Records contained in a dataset
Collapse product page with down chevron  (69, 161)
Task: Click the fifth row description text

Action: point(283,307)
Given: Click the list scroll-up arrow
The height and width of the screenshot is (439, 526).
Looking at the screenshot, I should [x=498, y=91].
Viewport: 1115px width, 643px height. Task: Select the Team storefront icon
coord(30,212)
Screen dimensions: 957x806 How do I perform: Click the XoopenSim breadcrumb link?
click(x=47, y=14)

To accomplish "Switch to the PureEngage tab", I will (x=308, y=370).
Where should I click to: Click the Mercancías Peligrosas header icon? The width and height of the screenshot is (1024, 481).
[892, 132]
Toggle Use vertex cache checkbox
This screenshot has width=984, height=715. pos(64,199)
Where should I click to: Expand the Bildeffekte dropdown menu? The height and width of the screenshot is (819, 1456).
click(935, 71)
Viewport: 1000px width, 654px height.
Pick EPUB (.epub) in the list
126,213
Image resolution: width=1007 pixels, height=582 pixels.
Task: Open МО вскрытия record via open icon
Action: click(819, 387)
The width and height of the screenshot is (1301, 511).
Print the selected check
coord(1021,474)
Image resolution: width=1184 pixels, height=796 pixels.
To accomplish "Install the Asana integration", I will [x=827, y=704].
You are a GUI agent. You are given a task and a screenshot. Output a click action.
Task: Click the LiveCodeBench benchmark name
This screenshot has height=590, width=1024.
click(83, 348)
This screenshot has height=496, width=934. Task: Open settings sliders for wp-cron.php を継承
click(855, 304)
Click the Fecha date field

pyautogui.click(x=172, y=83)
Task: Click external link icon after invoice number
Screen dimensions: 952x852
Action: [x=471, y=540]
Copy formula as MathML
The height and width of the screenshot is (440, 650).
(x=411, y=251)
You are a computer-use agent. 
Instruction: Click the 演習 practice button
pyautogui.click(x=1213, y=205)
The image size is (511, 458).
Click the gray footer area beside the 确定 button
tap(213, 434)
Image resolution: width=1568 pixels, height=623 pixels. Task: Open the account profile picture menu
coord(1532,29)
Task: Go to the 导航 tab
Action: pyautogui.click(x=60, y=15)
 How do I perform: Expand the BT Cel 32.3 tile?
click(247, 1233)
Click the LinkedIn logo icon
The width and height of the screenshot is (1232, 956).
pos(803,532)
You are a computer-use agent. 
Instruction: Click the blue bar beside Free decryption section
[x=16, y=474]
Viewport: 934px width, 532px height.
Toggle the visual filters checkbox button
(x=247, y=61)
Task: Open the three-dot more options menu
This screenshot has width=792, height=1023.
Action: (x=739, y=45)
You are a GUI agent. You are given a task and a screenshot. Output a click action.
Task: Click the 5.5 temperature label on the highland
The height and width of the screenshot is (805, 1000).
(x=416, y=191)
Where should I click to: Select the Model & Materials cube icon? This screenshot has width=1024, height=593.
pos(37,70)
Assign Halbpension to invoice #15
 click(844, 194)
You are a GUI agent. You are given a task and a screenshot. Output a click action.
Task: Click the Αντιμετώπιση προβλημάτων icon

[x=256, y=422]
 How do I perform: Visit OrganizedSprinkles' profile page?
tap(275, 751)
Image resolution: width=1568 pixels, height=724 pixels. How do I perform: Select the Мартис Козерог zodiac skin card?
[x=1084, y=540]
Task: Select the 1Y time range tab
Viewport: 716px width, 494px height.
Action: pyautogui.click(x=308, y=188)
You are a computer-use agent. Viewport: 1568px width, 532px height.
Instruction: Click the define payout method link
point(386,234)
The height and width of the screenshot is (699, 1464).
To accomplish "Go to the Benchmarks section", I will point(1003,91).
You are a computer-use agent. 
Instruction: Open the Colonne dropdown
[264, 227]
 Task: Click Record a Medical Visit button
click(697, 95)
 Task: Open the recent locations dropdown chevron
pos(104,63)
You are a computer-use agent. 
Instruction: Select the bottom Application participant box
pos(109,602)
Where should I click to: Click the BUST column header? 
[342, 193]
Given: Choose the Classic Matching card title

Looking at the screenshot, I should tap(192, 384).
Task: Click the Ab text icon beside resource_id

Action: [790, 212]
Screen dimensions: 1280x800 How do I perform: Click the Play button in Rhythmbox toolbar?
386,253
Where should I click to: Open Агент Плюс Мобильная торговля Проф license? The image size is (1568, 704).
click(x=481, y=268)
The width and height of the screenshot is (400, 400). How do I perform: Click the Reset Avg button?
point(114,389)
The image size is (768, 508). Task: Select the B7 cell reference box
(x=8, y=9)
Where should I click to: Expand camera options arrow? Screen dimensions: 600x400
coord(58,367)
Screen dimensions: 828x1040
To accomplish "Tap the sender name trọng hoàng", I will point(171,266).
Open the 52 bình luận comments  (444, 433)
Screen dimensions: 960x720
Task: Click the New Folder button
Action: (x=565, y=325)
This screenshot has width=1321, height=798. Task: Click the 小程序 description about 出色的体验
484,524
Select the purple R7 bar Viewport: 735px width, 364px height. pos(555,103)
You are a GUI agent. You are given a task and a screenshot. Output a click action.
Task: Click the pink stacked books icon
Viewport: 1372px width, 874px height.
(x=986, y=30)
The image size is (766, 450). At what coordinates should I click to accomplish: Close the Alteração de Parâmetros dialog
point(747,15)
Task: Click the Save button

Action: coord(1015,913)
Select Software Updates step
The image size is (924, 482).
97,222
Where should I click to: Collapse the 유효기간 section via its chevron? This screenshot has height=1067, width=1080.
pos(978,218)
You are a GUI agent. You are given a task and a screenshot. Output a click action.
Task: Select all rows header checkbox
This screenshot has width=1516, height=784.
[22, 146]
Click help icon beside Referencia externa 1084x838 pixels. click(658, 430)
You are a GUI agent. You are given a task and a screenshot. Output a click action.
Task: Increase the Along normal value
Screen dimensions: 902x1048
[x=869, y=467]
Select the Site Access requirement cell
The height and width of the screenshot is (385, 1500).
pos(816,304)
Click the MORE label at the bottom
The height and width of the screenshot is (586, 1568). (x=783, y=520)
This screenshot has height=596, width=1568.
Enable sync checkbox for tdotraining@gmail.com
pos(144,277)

→ **EXERCISE DESCRIPTION**:
Every line with "will" in it should be copied from the entries above.

→ **RESPONSE TO THIS EXERCISE**:
To accomplish "Switch to the PureEngage tab", I will (x=308, y=370).
To accomplish "Install the Asana integration", I will [x=827, y=704].
To accomplish "Go to the Benchmarks section", I will point(1003,91).
To accomplish "Tap the sender name trọng hoàng", I will point(171,266).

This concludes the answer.